Consider the following code, using ECMAScript5's Object.defineProperty
feature:
var sayHi = function(){ alert('hi'); };
var defineProperty = (typeof Object.defineProperty == 'function');
if (defineProperty) Object.defineProperty(Array.prototype,'sayHi',{value:sayHi});
else Array.prototype.sayHi = sayHi;
var a = [];
a.sayHi();
This works for Chrome and Firefox 4 (where defineProperty
exists), and it works for Firefox 3.6 (where defineProperty
does not exist). IE8, however, only partially supports defineProperty
. As a result, it attempts to run the Object.defineProperty
method, but then fails (with no error shown in the browser) and ceases to run all other JavaScript code on the page.

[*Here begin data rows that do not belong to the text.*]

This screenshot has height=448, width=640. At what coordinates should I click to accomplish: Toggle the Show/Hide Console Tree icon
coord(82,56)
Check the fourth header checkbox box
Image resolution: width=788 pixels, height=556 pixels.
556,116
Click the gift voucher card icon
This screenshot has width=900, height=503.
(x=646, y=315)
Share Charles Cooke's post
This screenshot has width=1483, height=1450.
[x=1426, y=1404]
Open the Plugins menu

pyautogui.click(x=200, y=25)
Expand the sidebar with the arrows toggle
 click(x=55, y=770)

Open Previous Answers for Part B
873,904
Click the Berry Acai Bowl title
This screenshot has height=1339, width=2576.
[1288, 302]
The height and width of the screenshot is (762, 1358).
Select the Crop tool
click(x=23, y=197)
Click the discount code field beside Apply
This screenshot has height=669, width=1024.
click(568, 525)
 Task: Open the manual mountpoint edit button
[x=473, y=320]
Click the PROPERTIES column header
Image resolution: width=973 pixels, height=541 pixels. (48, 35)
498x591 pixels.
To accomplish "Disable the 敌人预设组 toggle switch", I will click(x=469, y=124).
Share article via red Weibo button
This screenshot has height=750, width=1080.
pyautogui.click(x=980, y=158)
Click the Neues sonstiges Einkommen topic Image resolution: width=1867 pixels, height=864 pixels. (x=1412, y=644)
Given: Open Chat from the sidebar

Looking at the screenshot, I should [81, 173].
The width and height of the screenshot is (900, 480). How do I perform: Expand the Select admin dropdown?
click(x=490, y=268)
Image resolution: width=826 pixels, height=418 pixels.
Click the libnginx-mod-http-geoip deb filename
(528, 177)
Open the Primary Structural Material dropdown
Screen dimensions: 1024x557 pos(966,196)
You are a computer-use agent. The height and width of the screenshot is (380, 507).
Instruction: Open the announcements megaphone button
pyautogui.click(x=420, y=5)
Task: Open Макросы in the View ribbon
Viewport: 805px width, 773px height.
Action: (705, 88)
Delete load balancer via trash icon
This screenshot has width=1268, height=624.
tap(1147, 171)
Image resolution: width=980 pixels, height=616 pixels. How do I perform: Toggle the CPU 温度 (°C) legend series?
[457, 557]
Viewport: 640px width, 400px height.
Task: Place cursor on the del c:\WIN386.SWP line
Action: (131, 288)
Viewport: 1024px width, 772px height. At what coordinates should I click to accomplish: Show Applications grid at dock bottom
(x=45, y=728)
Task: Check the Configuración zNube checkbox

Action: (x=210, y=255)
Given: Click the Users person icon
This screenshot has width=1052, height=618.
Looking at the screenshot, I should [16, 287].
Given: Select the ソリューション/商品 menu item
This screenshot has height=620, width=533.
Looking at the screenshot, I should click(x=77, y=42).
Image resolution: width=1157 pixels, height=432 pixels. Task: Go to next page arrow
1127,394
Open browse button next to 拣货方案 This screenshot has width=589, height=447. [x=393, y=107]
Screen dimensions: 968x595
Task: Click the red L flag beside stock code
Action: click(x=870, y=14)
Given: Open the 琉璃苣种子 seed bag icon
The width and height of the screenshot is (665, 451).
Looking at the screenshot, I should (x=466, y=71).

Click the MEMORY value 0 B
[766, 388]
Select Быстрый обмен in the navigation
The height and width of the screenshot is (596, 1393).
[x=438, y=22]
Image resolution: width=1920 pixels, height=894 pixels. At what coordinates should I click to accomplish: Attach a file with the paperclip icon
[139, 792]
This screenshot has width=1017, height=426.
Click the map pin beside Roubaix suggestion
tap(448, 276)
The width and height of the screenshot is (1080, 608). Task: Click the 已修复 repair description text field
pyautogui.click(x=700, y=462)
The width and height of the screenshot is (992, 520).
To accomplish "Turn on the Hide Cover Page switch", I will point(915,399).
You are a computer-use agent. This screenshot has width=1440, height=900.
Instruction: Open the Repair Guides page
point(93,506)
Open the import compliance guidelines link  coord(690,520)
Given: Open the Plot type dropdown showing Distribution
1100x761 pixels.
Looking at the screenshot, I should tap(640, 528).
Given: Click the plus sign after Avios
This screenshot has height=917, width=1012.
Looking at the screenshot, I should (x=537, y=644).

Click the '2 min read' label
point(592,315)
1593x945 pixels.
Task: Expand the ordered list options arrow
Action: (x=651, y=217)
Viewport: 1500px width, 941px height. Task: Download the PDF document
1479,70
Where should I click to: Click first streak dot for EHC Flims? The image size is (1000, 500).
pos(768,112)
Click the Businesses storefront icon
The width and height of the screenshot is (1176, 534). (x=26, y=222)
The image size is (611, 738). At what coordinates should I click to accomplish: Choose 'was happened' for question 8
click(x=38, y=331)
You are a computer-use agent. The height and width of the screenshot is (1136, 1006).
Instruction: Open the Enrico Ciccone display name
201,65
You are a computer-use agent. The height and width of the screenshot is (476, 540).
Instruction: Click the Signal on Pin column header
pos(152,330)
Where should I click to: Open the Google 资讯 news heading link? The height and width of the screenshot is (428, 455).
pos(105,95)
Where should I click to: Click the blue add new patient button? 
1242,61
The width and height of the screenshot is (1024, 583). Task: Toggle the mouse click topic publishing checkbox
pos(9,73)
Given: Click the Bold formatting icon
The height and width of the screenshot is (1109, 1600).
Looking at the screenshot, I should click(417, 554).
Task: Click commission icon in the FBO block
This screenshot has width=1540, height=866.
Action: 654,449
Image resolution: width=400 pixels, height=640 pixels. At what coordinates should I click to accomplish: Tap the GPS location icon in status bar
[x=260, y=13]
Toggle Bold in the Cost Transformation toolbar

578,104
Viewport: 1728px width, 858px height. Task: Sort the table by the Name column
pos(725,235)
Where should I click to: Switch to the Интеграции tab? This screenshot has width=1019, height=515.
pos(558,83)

Is there a better way to detect and avoid IE8's broken implementation than:
if (defineProperty){
try{ Object.defineProperty(Array.prototype,'sayHi',{value:sayHi}); }catch(e){};
}
if (!Array.prototype.sayHi) Array.prototype.sayHi = sayHi;
For the curious, I'm using this in my ArraySetMath library to define non-enumerable array methods in those browsers that support this, with a fallback to enumerable methods for older browsers.
I don't think there's a better way than a direct feature test with try/catch. This is actually exactly what IE team itself recommends in this recent post on transitioning to ES5 API.
You can shorten the test to just something like Object.defineProperty({}, 'x', {})
(instead of using Array.prototype
) but that's a minor quibble; your example tests exact functionality (and so has less chance of false positives).